Otto Preminger was one of the best directors of his day. Otto was a complicated man. He was a tyrant on the set and a bleeding heart liberal offstage. He was hired by Howard Hughes to direct Angel Face to make star Jean Simmons’ life miserable. It was how the shoot started until Robert Mitchum stood up for Simmons. Otto backed down. The cast and crew turned their attention to making a first rate movie. They succeeded.
Hughes was a horrible man who thought he was catnip for actresses. When refused, he’d threaten them. If they were under contract to him, there was a way to beat him: SUE. Hughes hated public appearances as much as he hated rejection. That’s what Simmons did to get out of her contract with the billionaire horndog. Angel Face was her final film for Hughes and RKO.
The offstage mishigas counted for nothing when the film was finished. It was another triumph for Preminger. The Fifties were his decade. Here’s Otto on the set of Angel Face with Mitchum and Simmons:

The Angel Face in question belonged to Jean Simmons as Diana Tremayne. It could be called a baby face or an affidavit face, which is what I called innocent looking witnesses in my lawyering days. Simmons plays an unhappy rich girl who loves her father and loathes her stepmother. Daddy was played by Herbert Marshall and the wicked stepmother by Barbara O’Neil:

Cars are important to the movie’s story. Mitchum is an ambulance jockey/race car driver who dreams of owning his own sports car repair shop. Simmons lures him to work for the Tremaynes by dangling a possible investment from her wealthy stepmom. Inevitably, Simmons is interested in the hunky Mitchum even though he smokes like a chimney and she’s a non-smoker.

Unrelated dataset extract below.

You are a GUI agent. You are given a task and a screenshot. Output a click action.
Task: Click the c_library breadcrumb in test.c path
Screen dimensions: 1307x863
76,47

Simmons may look like an angel but down deep, she’s pure femme fatale. She manipulates everyone in her orbit. Mitchum resists her charms for much of the movie but he gets in too deep to walk away unscathed.
Angel Face has it all including a murder trial. Simmons is represented by a Perry Mason like lawyer played by Leon Ames:

That’s all the plot I’m willing to reveal, this feature is called pulp fiction, not pulp spoilers, after all. Suffice it to say that the movie is full of plausible and exciting twists and turns as well as one of the best and bleakest endings of any film noir.
Preminger was a protege of Ernst Lubitsch. Critics liked to talk about the Lubitsch Touch. Otto had the Preminger Touch, which was aided here by cinematographer Harry Stradling, composer Dimitri Tiomkin and writers Frank Nugent, Oscar Millard, Chester Erskine and the uncredited Ben Hecht to whom I give most of the credit for the script’s excellence.
Grading Time: I give Angel Face 4 stars and an Adrastos Grade of A-.
It’s time for the poster portion of the post.
We begin with a triptych of long sheet posters, foreign and domestic:

The quadrangle at my high school was the heart of campus where buildings intersected and wayward youth gathered. That has nothing to do with the quad poster for Angel Face but I thought I’d slip it in. Why not?

Let’s all go to the lobby to rangle some treats or is that wrangle? Does that make me a wrangler? Discuss amongst yourselves.

My treat quest is complete. Mmm, movie candy.
The lobby cards are a mixture of color and black and white photographs.




Now that we’ve played chess with Jean Simmons and Herbert Marshall, let’s take a look at the trailer.
The last word goes to Eddie Muller with his Noir Alley intro and outro:

Why is Jean holding a cigarette in the chess game with Herbert? Or is it the angle of the photo with the bookcase behind her left hand?
Looks like a shot taken when Simmons was out of character. She said she didn’t smoke multiple times during the movie. Jean herself did indeed smoke.